Audible Locality, thus focuses on two aspects. First, a chronological outline of the arrival of various types of sound recording technology in Indonesia and the recorded sounds they reproduced, from the phonograph to the VCD, and Indonesia’s domestication of them; this gives us a historical depiction of the ongoing mediation of Indonesia’s ethnic-cultural expressions using recording media technologies. Sound technology ‘offers a route into a field of conjunctures among material, economic, technical, ideational, practical, and environmental changes.’

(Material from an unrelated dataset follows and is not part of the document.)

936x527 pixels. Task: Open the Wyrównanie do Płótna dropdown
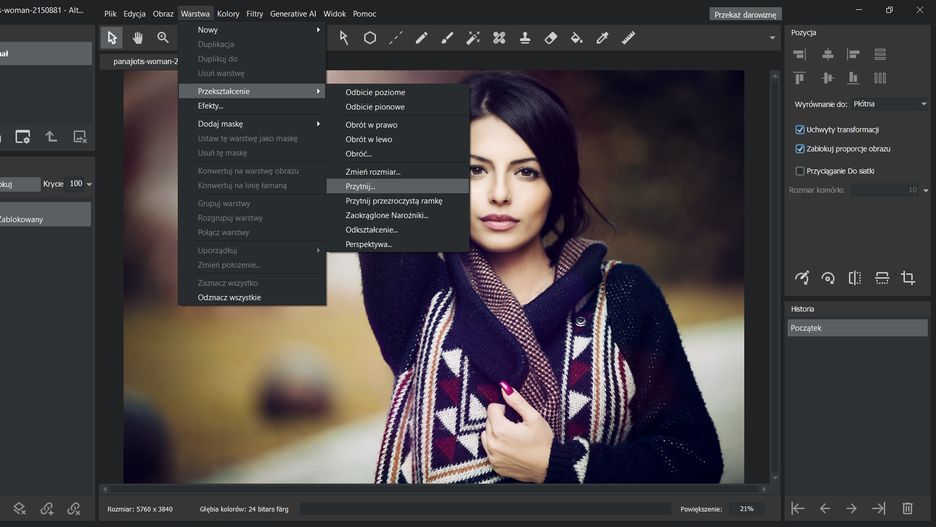click(889, 104)
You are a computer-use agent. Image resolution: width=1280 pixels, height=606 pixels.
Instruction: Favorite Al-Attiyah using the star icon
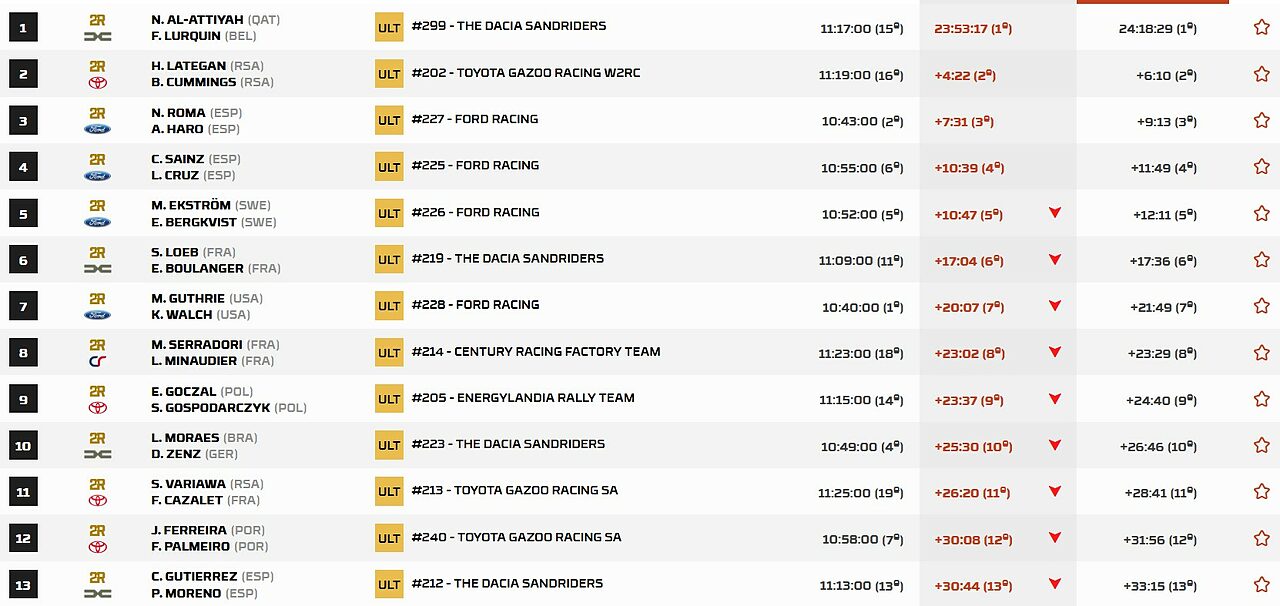coord(1261,26)
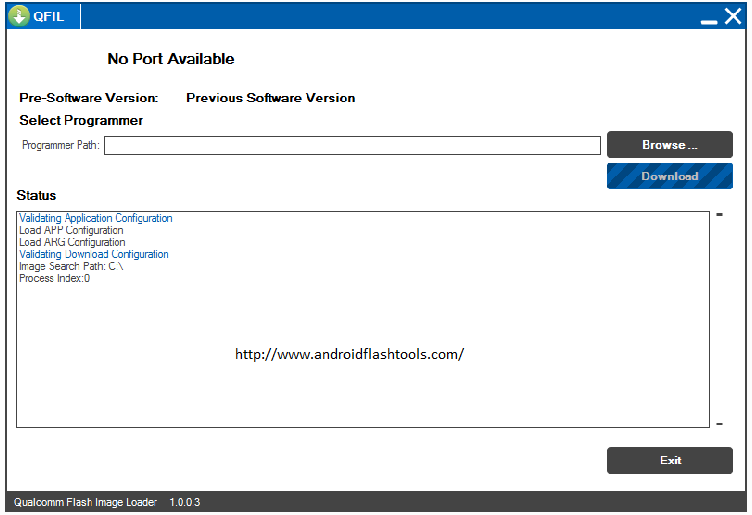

Second, the book examines the use of the various types of recording media in a contemporary Indonesian local cultural context and its implications for the public, by taking the case of the Minangkabau ethnic group. Both aspects are closely connected to each other because, as the author will elaborate in the volume, recorded sounds from the past continue to resonate and, together with current reproduced sounds, influence the configuration of the contemporary modern soundscape, which in turn influences how people are living now. The author wants to stress the cumulative effect of the capability of sound reproduction to keep the sounds of the past alive. With this in mind, in order to comprehend contemporary cultures and societies in the world—Indonesia in this context—one must consider the history of sound reproduction in the society and how it has influenced that’s society’s culture of listening.